Le lupus est une maladie auto-immune chronique et diffuse à tout le corps. Elle se manifeste le plus souvent par des lésions au niveau de la peau et des douleurs articulaires, mais le lupus peut également atteindre des organes comme le rein, le cœur, le cerveau… Les progrès thérapeutiques ont té importants ces dernières années.
Par le Dr Jean-Paul Marre, rhumatologue, CHU Pitié-Salpêtrière, Paris
Le lupus érythémateux disséminé est une maladie auto-immune chronique, de la famille des connectivites. Les connectivites regroupent des maladies systémiques, c’est-à-dire touchant plusieurs organes ce qui est à l’origine d’une présentation très diversifiée.
Le lupus, comme les connectivites, est caractérisé par des auto-anticorps qui sont dirigés contre différentes parties du corps. Ces anticorps jouent donc un rôle important dans l’apparition des atteintes d’organes.
Le risque est l’évolution vers une détérioration, progressive et parfois brutale, de différents organes et, en particulier, le rein, le cœur et le cerveau.
Le traitement est chronique et basé sur les anti-inflammatoires, les corticoïdes et les médicaments qui visent à réduire l’auto-immunité, les immuno-modulateurs. Plus récemment, des biothérapies ont montré leur intérêt dans certaines formes de lupus.

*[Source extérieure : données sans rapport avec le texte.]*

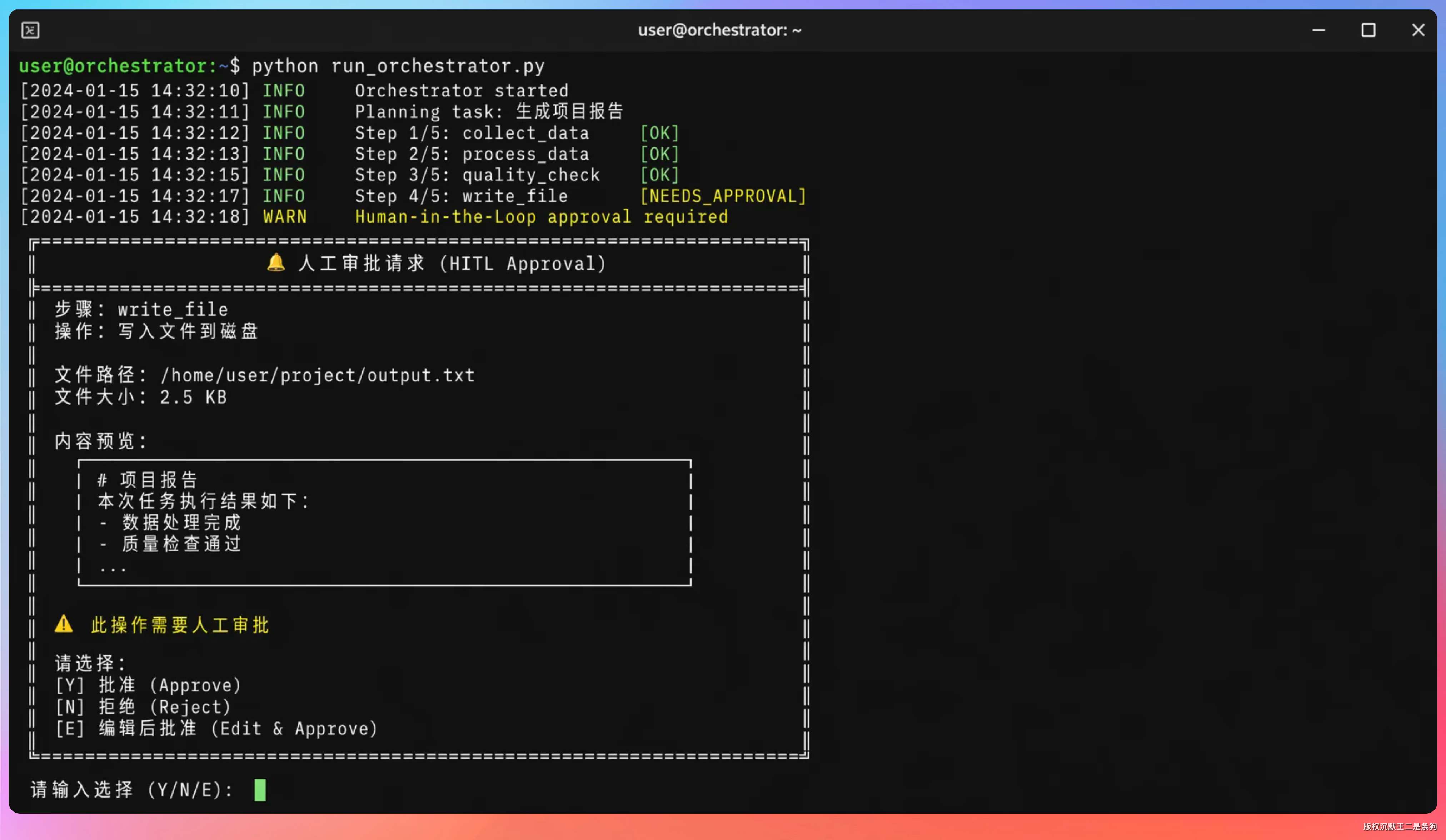Click the window title user@orchestrator

[x=719, y=30]
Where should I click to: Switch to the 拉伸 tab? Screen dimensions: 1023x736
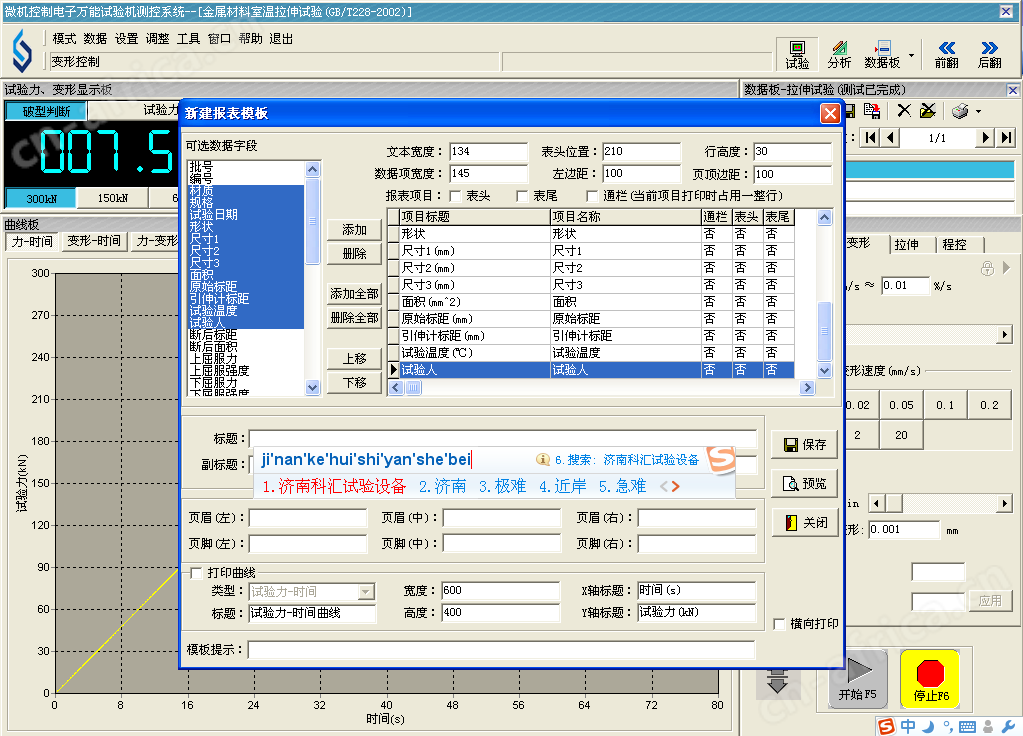coord(906,244)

Le lupus est une maladie chronique, d’origine auto-immune, c’est-à-dire qu’elle s’explique par un dérèglement du système de l’immunité. Celui-ci est normalement chargé de défendre notre corps contre les agressions externes et internes, mais dans le cas du lupus, l’activité anormale des cellules de défense de notre corps, les lymphocytes, entraînent une agression de différents composants de tous les organes de notre corps : la peau, les articulations, le rein, le cœur, le cerveau…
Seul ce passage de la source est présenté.